Ketika Arga dan Jiola sedang saling berseru untuk memahami perasaan masing-masing, sebuah suara terompet yang melengking di luar ruangan, tepatnya di pusat kota membuat perdebatan di antara mereka berdua jadi terhenti dalam seketika, Arga mau pun Jiola secara refleks menoleh ke arah jendela dengan raut muka yang terkejut oleh lengkingan tersebut.

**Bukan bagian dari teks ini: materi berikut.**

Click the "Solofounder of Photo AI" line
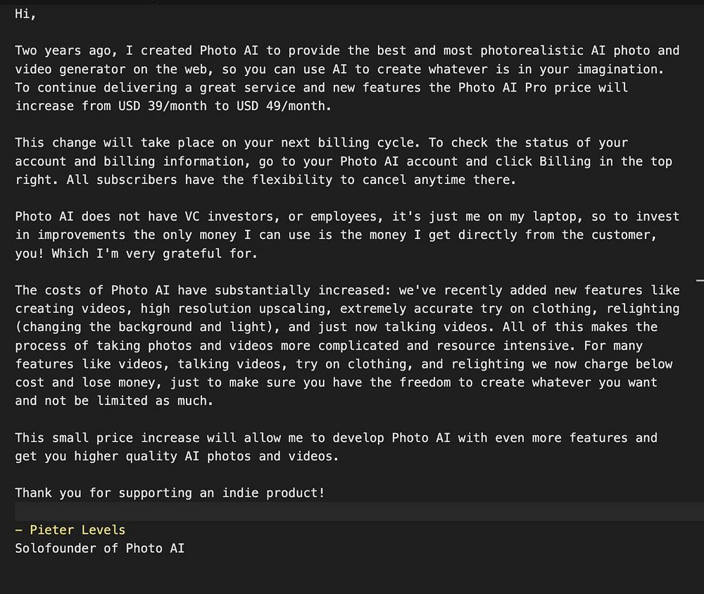Screen dimensions: 704x594 (99, 547)
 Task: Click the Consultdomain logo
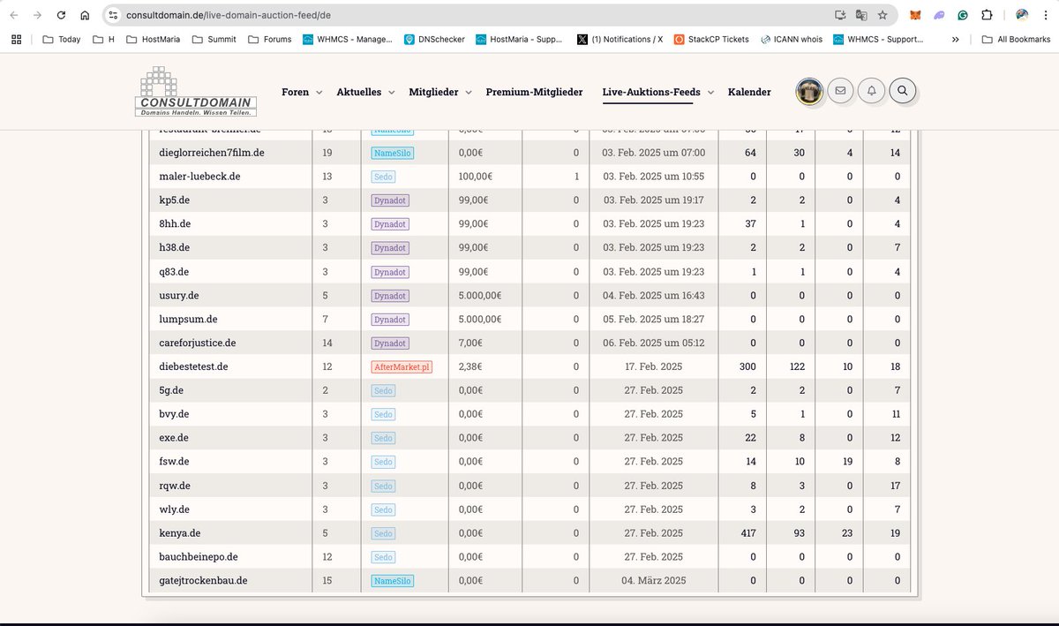pyautogui.click(x=195, y=91)
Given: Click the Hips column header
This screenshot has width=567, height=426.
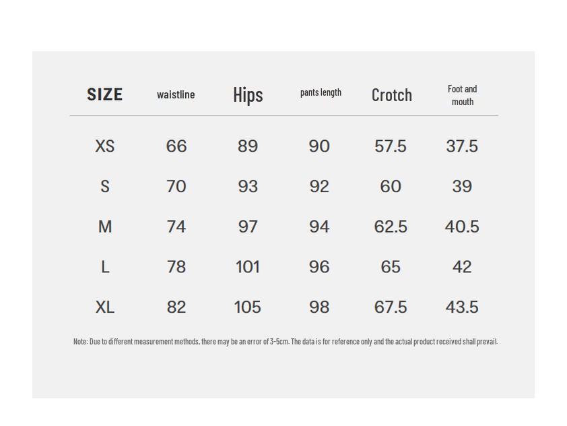Looking at the screenshot, I should click(248, 94).
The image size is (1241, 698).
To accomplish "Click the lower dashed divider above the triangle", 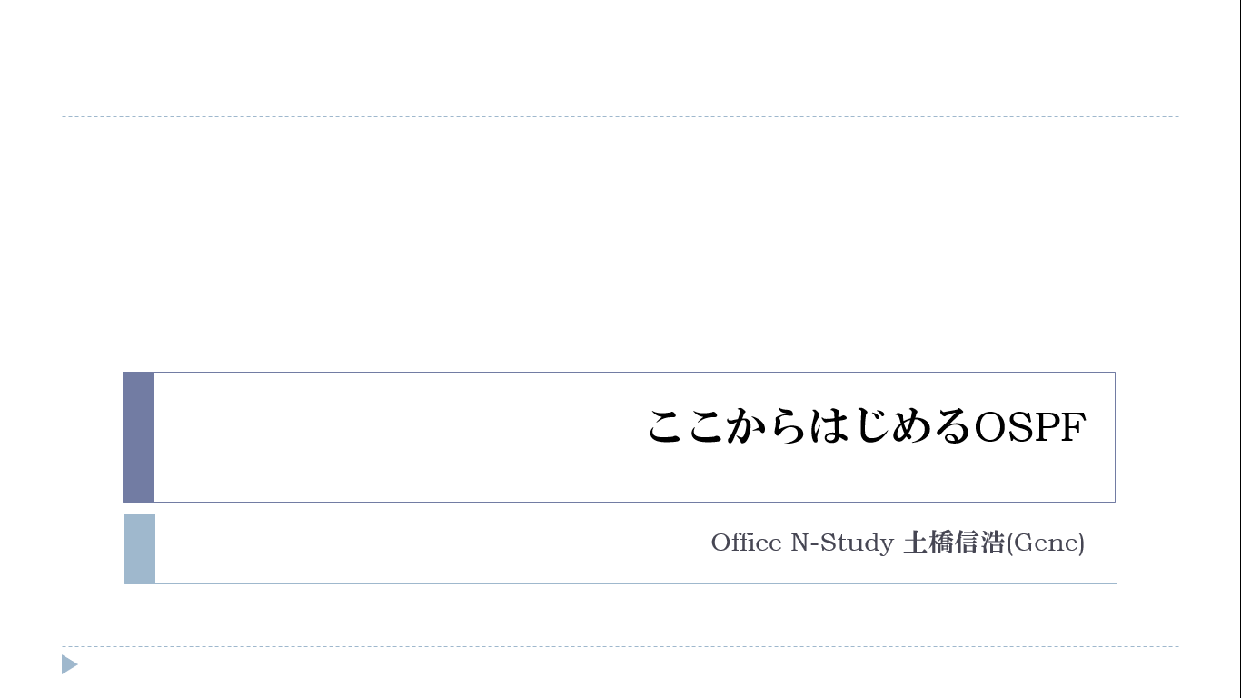I will 621,646.
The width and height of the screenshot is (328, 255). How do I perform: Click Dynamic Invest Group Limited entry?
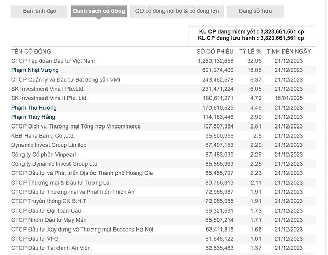(x=49, y=145)

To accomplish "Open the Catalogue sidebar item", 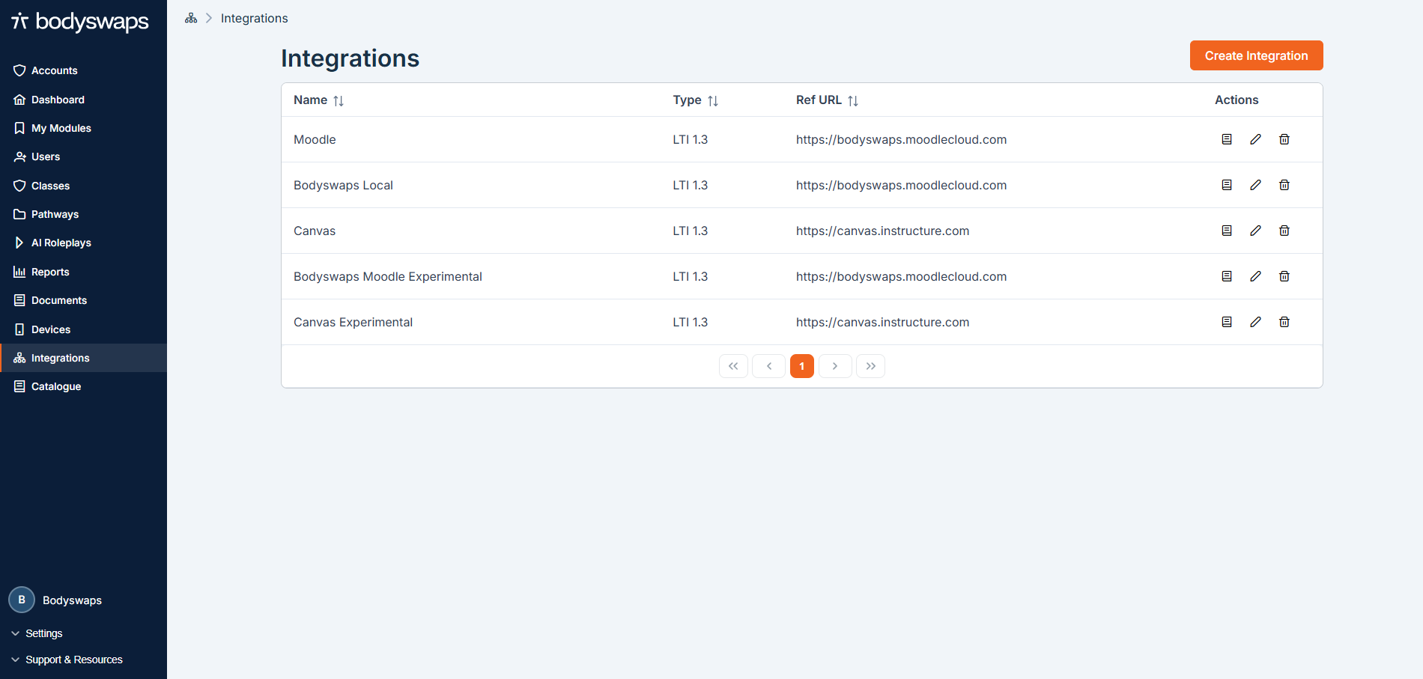I will pos(55,386).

Terutama Arga yang tidak mengerti apa alasan dari munculnya suara lengkingan terompet yang super kencang itu sampai suaranya sampai terdengar hingga ke sini, bahkan ia juga bisa mendengar banyak sekali langkah kaki orang-orang yang berlarian dan berhamburan menuju ke arah yang sama, seperti gerombolan orang yang terburu-buru ingin menyaksikan sesuatu yang seru.

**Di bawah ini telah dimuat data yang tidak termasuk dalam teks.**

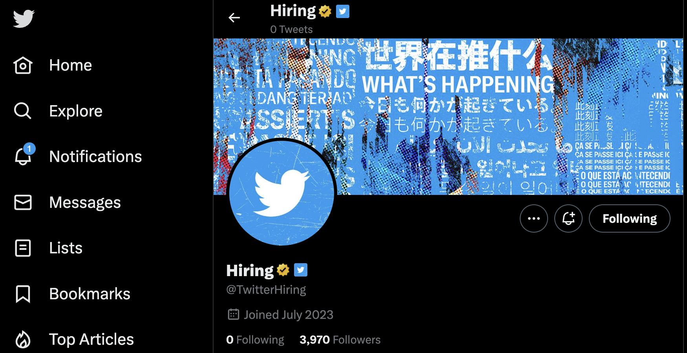Select the Explore magnifying glass icon
Screen dimensions: 687x353
(x=23, y=111)
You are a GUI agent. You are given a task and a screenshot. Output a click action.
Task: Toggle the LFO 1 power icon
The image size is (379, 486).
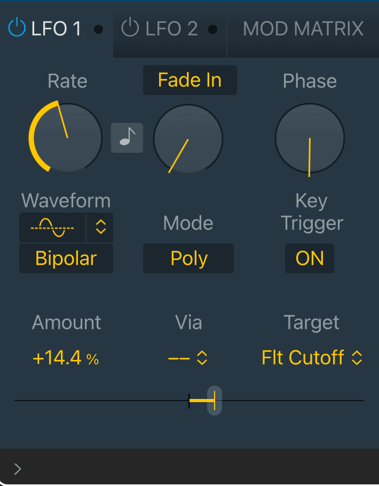pyautogui.click(x=17, y=28)
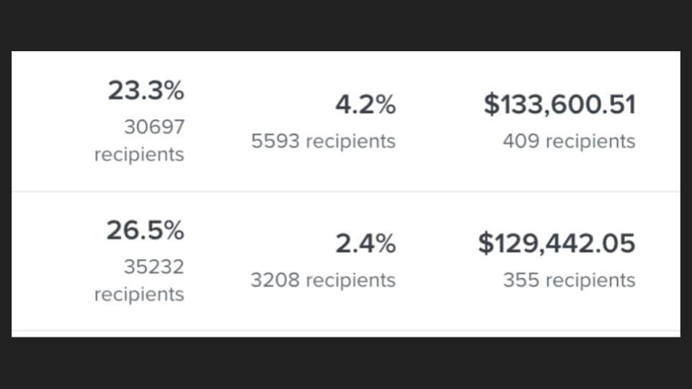Open the 2.4% rate statistic
This screenshot has height=389, width=692.
click(365, 243)
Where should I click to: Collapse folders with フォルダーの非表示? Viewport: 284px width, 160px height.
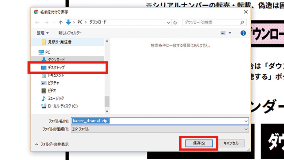pyautogui.click(x=52, y=144)
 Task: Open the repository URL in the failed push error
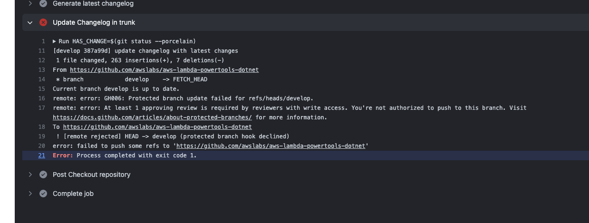click(270, 146)
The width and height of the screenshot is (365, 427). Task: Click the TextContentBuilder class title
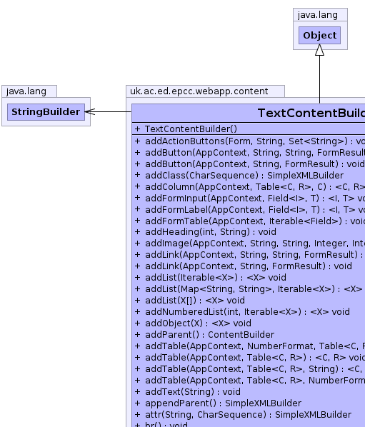pyautogui.click(x=311, y=113)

Sebenarnya ada apa itu? Sungguh, Arga tidak paham terhadap lengkingan terompet itu, pasti ada alasan yang kuat sampai seseorang meniup sebuah terompet sekencang itu juga membuat banyak orang lari terbirit-b***t mendatangi sumber suara. Mungkinkah sesuatu yang menarik akan muncul di sumber suara terompet tersebut, atau hanya hal-hal sepele yang tidak begitu penting? Semakin memikirkannya membuat Arga jadi semakin pusing, itulah kenapa dia pun memutar kembali lehernya ke depan untuk melihat ekspresi wajah dari wanita berambut perak yang mengaku-ngaku sebagai kakak kandungnya itu dan betapa kagetnya saat sadar bahwa muka Jiola tampak begitu takut setelah mendengar suara terompet tersebut, membuat Arga jadi bertanya-tanya pada hal itu.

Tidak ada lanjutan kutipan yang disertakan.